As microchange programs are deployed, you need to frequently assess these initiatives to ensure they accomplish desired outcomes. When they deviate, analyze the data, rethink, and course correct through iteration. Embed change measurement into existing tools and evaluate for convenience, adoption, behavior, and value.
Our research found that pilot projects should include 2.5% of the eventual user population. Learnings from the pilot should be used to refine and scale the rollout across the entire user base. Adoption becomes significant when it reaches between 20 to 40%, and then becomes standard at 60%. At 80%, it is considered assimilated into the organization and culture. To measure adoption autonomously, the process should be instrumented to produce data like usage patterns that can provide feedback for corrective action.

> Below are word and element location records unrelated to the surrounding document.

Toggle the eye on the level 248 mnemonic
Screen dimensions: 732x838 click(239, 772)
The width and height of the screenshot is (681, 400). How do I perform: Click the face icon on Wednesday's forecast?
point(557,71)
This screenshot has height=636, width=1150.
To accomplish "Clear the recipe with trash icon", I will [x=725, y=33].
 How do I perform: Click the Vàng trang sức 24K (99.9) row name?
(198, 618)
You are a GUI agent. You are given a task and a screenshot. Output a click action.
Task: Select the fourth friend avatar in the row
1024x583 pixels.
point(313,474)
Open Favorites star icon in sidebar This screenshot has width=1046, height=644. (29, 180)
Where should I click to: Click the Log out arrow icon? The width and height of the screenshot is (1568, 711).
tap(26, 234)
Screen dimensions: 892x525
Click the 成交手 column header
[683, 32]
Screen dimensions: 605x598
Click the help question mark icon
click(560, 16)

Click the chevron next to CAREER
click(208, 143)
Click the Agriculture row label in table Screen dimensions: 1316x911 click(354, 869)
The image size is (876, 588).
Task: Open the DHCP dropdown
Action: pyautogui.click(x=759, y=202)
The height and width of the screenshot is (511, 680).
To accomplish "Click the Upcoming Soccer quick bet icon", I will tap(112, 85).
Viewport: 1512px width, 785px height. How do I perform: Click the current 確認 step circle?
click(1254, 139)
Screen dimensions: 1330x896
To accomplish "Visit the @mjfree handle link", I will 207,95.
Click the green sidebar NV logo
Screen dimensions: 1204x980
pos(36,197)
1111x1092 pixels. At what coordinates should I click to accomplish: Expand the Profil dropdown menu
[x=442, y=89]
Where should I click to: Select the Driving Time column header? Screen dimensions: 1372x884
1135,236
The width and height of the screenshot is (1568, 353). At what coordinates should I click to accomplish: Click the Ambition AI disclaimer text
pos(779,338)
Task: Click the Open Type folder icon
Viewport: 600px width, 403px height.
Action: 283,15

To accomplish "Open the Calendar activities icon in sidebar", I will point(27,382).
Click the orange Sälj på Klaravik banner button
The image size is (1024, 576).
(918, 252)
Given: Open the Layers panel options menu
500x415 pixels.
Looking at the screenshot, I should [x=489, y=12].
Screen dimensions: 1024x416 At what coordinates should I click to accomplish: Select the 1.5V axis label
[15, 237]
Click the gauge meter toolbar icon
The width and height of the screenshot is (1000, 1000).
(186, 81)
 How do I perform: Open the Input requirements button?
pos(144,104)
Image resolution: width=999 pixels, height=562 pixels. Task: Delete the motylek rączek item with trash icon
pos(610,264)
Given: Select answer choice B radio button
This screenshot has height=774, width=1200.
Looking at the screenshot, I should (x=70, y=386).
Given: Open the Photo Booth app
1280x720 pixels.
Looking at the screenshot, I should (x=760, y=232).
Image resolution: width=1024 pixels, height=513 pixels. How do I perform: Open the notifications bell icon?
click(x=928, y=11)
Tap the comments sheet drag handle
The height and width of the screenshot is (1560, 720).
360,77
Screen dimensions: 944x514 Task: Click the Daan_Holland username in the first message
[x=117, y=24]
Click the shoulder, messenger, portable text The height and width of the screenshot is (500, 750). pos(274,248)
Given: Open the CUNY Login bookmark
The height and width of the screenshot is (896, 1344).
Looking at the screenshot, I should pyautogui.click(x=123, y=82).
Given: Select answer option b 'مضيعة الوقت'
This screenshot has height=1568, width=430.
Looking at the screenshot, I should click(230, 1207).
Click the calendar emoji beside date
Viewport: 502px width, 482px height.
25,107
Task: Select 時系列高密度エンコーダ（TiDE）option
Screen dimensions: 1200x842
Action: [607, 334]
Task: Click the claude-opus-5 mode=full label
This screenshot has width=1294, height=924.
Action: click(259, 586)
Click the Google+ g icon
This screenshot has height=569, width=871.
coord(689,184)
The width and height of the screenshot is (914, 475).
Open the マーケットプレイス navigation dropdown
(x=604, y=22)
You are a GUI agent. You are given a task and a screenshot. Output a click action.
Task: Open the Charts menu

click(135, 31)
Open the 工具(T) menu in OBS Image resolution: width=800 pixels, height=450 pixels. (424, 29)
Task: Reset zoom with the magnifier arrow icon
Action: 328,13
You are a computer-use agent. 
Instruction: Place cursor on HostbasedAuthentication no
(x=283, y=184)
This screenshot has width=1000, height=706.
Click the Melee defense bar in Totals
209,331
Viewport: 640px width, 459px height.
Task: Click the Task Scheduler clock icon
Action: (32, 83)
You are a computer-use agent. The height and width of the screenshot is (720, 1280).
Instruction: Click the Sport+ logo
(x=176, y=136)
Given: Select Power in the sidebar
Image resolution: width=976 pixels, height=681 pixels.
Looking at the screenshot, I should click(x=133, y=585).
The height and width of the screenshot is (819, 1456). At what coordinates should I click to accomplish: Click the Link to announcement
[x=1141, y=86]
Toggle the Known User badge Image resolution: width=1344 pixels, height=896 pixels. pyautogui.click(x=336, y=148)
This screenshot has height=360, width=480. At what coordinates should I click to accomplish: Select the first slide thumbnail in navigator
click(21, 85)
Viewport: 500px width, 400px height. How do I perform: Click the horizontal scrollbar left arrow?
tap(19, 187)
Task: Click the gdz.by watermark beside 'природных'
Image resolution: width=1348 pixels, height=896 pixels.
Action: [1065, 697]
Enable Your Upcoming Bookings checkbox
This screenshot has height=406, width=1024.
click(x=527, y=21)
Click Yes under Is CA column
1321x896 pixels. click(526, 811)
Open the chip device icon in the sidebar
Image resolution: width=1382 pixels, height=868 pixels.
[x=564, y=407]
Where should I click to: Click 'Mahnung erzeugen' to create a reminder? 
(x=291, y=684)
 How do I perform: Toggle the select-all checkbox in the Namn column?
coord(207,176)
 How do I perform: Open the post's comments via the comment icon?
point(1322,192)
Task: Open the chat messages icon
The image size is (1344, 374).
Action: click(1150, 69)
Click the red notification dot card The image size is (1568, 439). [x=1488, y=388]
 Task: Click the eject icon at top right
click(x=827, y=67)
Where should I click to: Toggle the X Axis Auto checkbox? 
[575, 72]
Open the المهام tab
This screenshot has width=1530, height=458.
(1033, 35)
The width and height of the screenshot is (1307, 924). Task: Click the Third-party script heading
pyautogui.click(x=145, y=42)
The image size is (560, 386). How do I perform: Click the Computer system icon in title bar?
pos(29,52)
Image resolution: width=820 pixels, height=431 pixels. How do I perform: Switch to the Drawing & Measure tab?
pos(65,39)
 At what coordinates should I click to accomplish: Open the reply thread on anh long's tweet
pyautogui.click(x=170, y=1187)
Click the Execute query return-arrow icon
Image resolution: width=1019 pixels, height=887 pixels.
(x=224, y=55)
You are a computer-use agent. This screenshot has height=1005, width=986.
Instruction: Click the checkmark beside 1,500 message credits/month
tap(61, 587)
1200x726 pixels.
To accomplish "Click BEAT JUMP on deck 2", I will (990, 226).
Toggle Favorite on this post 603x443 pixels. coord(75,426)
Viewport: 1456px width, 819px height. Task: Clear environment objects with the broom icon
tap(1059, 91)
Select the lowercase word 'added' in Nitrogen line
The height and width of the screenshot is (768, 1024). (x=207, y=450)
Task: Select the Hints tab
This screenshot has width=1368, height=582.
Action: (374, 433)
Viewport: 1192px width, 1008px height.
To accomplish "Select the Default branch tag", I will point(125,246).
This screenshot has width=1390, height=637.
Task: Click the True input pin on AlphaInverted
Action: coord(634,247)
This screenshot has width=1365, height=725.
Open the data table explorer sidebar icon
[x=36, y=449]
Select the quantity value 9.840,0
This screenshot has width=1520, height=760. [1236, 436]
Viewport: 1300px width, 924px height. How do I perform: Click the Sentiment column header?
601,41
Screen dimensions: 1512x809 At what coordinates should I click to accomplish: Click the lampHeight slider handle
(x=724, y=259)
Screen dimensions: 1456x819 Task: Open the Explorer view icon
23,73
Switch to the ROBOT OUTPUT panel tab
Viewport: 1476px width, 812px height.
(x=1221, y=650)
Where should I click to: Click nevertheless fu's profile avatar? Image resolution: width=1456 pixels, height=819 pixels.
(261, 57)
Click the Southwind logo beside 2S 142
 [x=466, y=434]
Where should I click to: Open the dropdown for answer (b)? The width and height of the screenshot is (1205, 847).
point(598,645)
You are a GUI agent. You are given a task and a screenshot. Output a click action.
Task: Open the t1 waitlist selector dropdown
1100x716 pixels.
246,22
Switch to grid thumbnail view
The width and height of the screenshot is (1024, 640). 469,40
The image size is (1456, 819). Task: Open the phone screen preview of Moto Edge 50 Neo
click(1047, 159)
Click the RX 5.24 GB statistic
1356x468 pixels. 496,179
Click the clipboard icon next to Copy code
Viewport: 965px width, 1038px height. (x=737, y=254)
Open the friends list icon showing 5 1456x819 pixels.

For example, as part of our digital transformation efforts, Infosys wanted to move from a series of desktop-based employee applications, many of which required in-office or VPN access, to mobile. This required major changes to both the user interface and the underlying security of the apps. To ensure employees would adopt the mobile apps, the project team led users through a series of small changes through animated email hints, activity recommendations, and credential badges. The 2.5% pilot user base was engaged on multiple releases to generate early feedback that accelerated adoption. Combined with the steady six-week release cadence of incremental functionality, this resulted in more than 200,000 employees (>80%) adopting the mobile version.
To measure microchange adoption, especially for software-driven experience and features, we developed the two-dimensional evaluation framework shown below.
Every organization has a distinct vision and must find their own pathway to fulfill it. Microchange management provides a low-risk, agile approach to deconstruct complex transformations into manageable change, minimizing the leap of faith required to reach the other side. Over time, this leads to real adoption: the ultimate goal for leaders in any transformation initiative.
Editor’s Note (5/4): This piece has been updated to restore a statistic about Infosys employee reskilling that was dropped due to an editing error, and to credit the Large Scale Adoption Framework.